In de bijeenkomst van het EU-Dierenwelzijnsplatform in juni 2018 heeft de werkgroep zich gepresenteerd. Nederland heeft daarin toegezegd om, indien gewenst, haar kennis over het verbeteren van het welzijn van vissen in de Nederlandse aquacultuur ter beschikking te stellen aan de werkgroep Vissenwelzijn. Nederland is een relatief klein aquacultuurland met een specifieke niche en is daarom geen lid van de werkgroep maar volgt via haar deelname in het EU-Dierenwelzijnsplatform nauwkeurig de ontwikkelingen van de «eigen-initiatiefgroep» Vissen.

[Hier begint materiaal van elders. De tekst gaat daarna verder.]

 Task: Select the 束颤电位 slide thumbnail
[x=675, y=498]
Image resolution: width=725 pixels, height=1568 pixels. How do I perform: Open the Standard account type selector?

EU geharmoniseerde risico-indicator

In het AO Landbouw en Visserijraad van 17 en 18 december 2018 op 11 december 2018 heeft uw Kamer, naar aanleiding van de brief over voorgenomen standpunten in de SCoPAFF-vergadering op 12 en 13 december jl. (Kamerstuk 27 858, nr. 436), mij verzocht om meer informatie over een voorstel van de Europese Commissie voor een EU-geharmoniseerde risico-indicator voor duurzaam gebruik van gewasbeschermingsmiddelen en het Nederlandse commentaar op dat voorstel. De Europese Commissie is voornemens een voorstel in de SCoPAFF-vergadering van 24 en 25 januari aanstaande ter stemming te agenderen.

Ik zal uw Kamer met een separate brief nader informeren over deze komende SCoPAFF-vergadering en daarin ook ingaan op de beoogde geharmoniseerde risico-indicator. Gezien de korte periode tussen het verspreiden van de agenda en achtergronddocumenten door de Europese Commissie en het SCoPAFF-overleg, kan ik slechts enkele dagen voor aanvang van dat overleg uw Kamer die brief doen toekomen.

De Minister van Landbouw, Natuur en Voedselkwaliteit, C.J. Schouten


X Noot
1

Naar verwachting heeft de voorgestelde plafonnering voor Nederland effectief nagenoeg geen gevolgen.

X Noot
2

Het arrest van het Hof van 14 november 2017 in de zaak C-671/15 (Association des producteurs vendeurs d’endives (APVE) e.a.).